*** Opening of The data ***
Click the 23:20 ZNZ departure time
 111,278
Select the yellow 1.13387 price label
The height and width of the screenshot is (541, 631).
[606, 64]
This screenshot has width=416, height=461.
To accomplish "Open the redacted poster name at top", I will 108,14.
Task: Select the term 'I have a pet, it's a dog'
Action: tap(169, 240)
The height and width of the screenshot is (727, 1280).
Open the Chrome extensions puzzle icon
*** Close of The data ***
*** Opening of The data ***
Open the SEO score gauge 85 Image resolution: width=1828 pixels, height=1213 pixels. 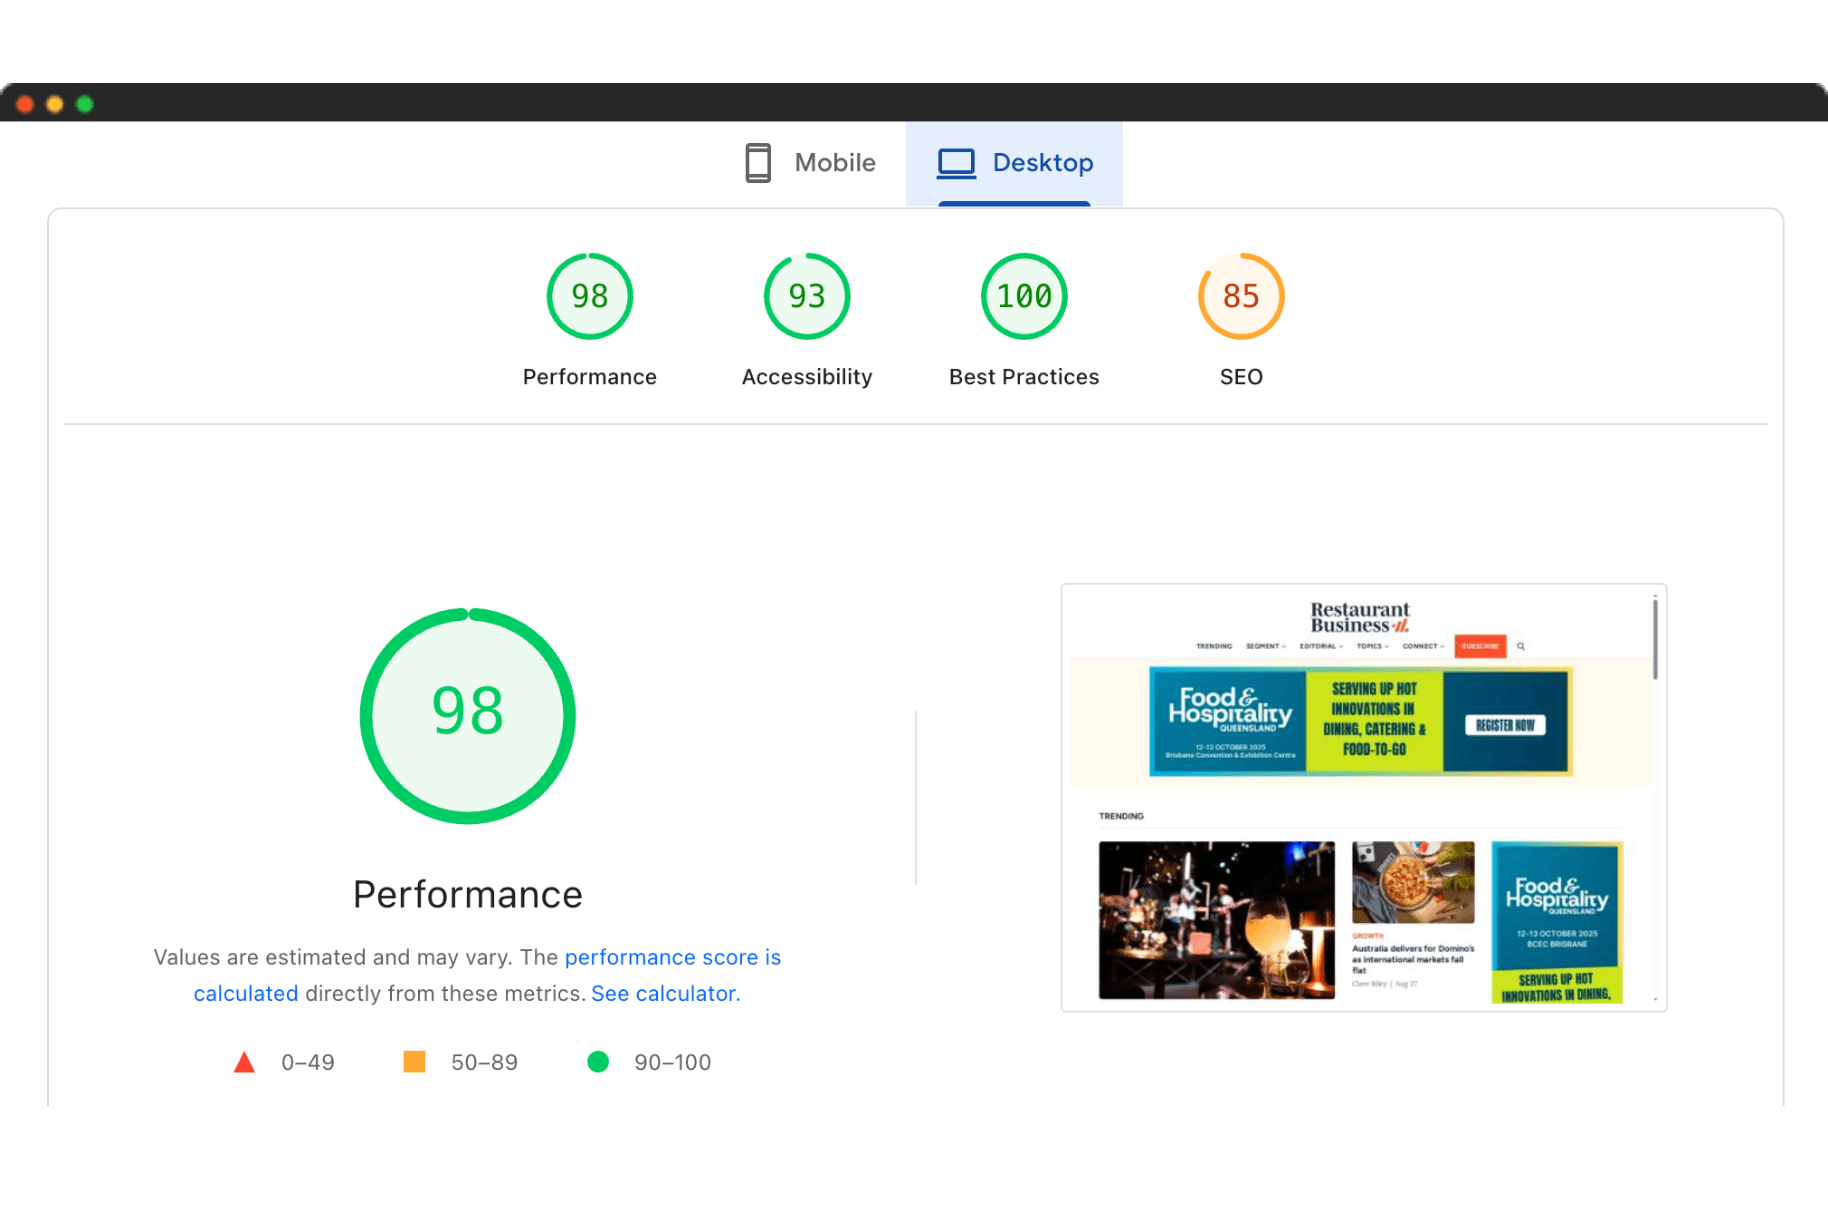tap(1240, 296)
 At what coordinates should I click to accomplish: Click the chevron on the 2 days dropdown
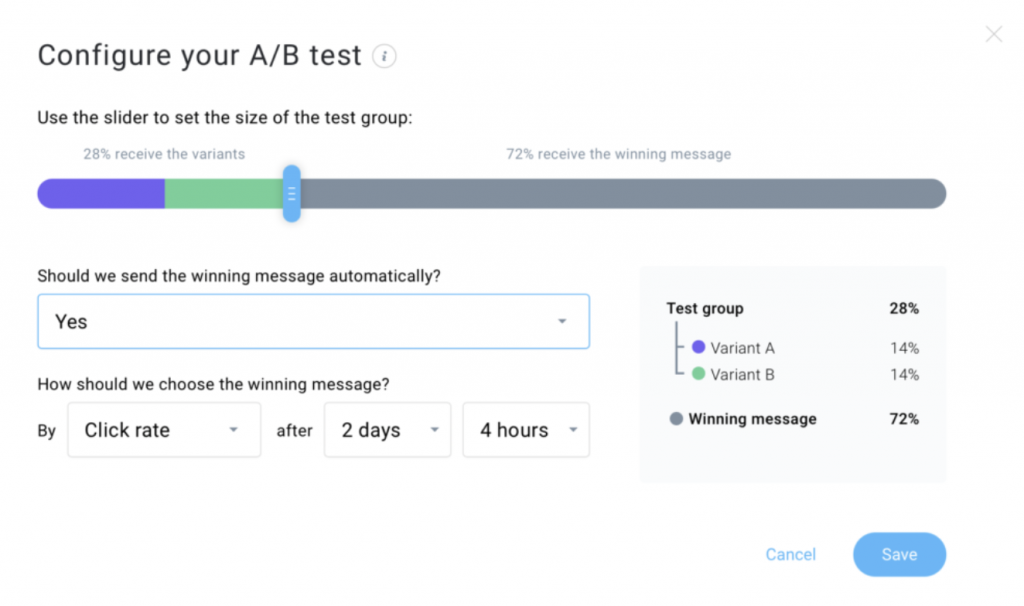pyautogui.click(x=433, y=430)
*** Close of The data ***
From the material above, set down exactly the lines between the line holding "Click the 23:20 ZNZ departure time" and the line holding "Open the Chrome extensions puzzle icon", inclusive. Include nothing else.

» **Output for this exercise**
Click the 23:20 ZNZ departure time
 111,278
Select the yellow 1.13387 price label
The height and width of the screenshot is (541, 631).
[606, 64]
This screenshot has width=416, height=461.
To accomplish "Open the redacted poster name at top", I will 108,14.
Task: Select the term 'I have a pet, it's a dog'
Action: tap(169, 240)
The height and width of the screenshot is (727, 1280).
Open the Chrome extensions puzzle icon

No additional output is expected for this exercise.